The difference between Liu’s argument and the others that we read for this week is that Liu looks at cultural criticism with a wider aperture on his lens; instead of critiquing race theory in DH, gender inequality in DH, the feeling of exclusivity (“the cool kids’ table) to the field, or even user theory (is that a thing? if not, I totally just made a thing!) – (the idea that DH is elitist because tools aren’t properly shared or distributed, or only available to certain people) – Liu is making the wider argument that critical cultural analysis is missing from the Digital Humanities (as compared to regular, boring Humanities) as a whole. He writes that it is his “fear that this lack will stunt the growth of our field.”
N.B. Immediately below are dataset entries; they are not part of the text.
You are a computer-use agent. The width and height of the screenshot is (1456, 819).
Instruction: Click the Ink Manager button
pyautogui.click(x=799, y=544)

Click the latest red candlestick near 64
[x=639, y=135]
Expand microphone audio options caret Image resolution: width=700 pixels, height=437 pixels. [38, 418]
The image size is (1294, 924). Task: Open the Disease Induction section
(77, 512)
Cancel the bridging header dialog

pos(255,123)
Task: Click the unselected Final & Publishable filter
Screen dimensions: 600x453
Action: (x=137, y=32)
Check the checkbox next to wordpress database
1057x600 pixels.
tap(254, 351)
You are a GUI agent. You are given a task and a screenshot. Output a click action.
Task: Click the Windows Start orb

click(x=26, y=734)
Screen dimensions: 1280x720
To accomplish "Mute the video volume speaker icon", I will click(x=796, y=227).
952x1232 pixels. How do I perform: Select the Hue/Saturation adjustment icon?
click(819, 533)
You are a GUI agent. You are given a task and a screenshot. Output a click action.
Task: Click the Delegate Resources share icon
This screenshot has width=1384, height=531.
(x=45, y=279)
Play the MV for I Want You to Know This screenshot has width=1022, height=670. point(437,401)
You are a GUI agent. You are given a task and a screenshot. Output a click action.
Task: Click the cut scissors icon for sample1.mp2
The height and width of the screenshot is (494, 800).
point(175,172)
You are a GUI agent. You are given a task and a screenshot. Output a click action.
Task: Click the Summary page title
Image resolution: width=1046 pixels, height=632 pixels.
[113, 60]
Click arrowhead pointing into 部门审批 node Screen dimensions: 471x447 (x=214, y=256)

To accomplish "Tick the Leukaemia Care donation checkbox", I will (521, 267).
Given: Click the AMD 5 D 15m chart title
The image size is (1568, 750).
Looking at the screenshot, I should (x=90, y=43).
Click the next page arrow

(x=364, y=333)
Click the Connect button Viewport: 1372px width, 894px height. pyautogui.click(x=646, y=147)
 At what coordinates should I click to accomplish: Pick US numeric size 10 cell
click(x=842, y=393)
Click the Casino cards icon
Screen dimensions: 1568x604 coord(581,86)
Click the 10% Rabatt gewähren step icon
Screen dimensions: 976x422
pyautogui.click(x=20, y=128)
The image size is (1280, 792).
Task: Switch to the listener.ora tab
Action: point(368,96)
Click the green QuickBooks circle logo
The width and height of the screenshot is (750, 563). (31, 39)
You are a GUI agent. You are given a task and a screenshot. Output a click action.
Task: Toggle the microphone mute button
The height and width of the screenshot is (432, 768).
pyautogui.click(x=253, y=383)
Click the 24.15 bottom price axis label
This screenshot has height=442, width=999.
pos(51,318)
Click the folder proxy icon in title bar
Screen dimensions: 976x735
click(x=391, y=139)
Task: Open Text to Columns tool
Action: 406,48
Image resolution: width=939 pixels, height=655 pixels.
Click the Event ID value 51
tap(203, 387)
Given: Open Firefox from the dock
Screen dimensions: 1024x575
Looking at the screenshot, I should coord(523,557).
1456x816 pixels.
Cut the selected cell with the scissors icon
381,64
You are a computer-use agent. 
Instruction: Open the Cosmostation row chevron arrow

He asks what will DH contribute (methodologically) to the wider Humanities field – and argues that the gap between the two won’t be closed until we can move “seamlessly” between text analysis and cultural analysis. As partners, though, Liu also argues that the two fields can benefit from each other – with so many humanities departments on the fiscal chopping blocks, DH can bring new functionality and new work to these fields, bridging a gap between traditional scholarship and more interdisciplinary, technical, exploratory, or experimental DH work. (“The digital humanities can transcend their “servant” role in the humanities through leadership in advocating for the humanities.”) He says this could be DH’s “unique value” to the academy.
He concludes with “Ultimately, the greatest service that the digital humanities can contribute to the humanities is to practice instrumentalism in a way that demonstrates the necessity of breaking down the artificial divide of the “two cultures” to show that the humanities are needed alongside the sciences to solve the intricately interwoven natural, technological, economic, social, political, and cultural problems of the global age.”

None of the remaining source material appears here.